Extracted records

☆ ☆ ☆ ☆ ☆

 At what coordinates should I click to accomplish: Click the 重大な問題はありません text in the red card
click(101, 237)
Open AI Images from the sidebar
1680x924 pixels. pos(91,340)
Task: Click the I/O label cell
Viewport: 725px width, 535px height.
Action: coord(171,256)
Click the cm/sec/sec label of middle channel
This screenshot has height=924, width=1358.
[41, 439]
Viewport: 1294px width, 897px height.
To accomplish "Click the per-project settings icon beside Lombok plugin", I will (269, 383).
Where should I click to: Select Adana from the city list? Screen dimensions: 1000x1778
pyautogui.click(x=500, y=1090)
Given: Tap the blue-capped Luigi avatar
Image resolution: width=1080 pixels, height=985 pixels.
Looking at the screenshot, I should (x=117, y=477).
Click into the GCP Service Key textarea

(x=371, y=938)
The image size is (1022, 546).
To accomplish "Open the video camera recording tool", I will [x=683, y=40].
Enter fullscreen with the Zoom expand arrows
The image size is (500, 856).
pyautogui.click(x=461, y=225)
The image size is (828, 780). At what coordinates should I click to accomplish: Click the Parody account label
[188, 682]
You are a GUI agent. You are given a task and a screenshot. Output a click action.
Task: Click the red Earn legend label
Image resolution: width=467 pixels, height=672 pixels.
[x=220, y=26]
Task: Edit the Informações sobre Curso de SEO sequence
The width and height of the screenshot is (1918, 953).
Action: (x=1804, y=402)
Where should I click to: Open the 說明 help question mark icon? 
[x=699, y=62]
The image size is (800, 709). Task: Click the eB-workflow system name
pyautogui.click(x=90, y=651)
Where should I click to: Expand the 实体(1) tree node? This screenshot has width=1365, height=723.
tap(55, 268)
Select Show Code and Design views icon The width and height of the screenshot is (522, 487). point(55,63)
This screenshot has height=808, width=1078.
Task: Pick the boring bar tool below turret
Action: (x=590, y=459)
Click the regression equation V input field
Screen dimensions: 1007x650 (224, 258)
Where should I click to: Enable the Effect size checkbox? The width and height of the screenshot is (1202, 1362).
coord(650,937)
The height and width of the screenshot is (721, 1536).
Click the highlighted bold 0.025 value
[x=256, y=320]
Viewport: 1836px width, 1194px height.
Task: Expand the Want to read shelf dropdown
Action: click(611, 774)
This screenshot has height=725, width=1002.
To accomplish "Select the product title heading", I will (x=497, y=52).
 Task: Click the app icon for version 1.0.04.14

☆ ☆ ☆ ☆ ☆

**What is needed**
Every entry should be printed again exactly as written.

**Answer to the exercise**
 At what coordinates should I click to accomplish: Click the 重大な問題はありません text in the red card
click(101, 237)
Open AI Images from the sidebar
1680x924 pixels. pos(91,340)
Task: Click the I/O label cell
Viewport: 725px width, 535px height.
Action: coord(171,256)
Click the cm/sec/sec label of middle channel
This screenshot has height=924, width=1358.
[41, 439]
Viewport: 1294px width, 897px height.
To accomplish "Click the per-project settings icon beside Lombok plugin", I will (269, 383).
Where should I click to: Select Adana from the city list? Screen dimensions: 1000x1778
pyautogui.click(x=500, y=1090)
Given: Tap the blue-capped Luigi avatar
Image resolution: width=1080 pixels, height=985 pixels.
Looking at the screenshot, I should (x=117, y=477).
Click into the GCP Service Key textarea

(x=371, y=938)
The image size is (1022, 546).
To accomplish "Open the video camera recording tool", I will [x=683, y=40].
Enter fullscreen with the Zoom expand arrows
The image size is (500, 856).
pyautogui.click(x=461, y=225)
The image size is (828, 780). At what coordinates should I click to accomplish: Click the Parody account label
[188, 682]
You are a GUI agent. You are given a task and a screenshot. Output a click action.
Task: Click the red Earn legend label
Image resolution: width=467 pixels, height=672 pixels.
[x=220, y=26]
Task: Edit the Informações sobre Curso de SEO sequence
The width and height of the screenshot is (1918, 953).
Action: (x=1804, y=402)
Where should I click to: Open the 說明 help question mark icon? 
[x=699, y=62]
The image size is (800, 709). Task: Click the eB-workflow system name
pyautogui.click(x=90, y=651)
Where should I click to: Expand the 实体(1) tree node? This screenshot has width=1365, height=723.
tap(55, 268)
Select Show Code and Design views icon The width and height of the screenshot is (522, 487). point(55,63)
This screenshot has height=808, width=1078.
Task: Pick the boring bar tool below turret
Action: (x=590, y=459)
Click the regression equation V input field
Screen dimensions: 1007x650 (224, 258)
Where should I click to: Enable the Effect size checkbox? The width and height of the screenshot is (1202, 1362).
coord(650,937)
The height and width of the screenshot is (721, 1536).
Click the highlighted bold 0.025 value
[x=256, y=320]
Viewport: 1836px width, 1194px height.
Task: Expand the Want to read shelf dropdown
Action: click(611, 774)
This screenshot has height=725, width=1002.
To accomplish "Select the product title heading", I will (x=497, y=52).
 Task: Click the app icon for version 1.0.04.14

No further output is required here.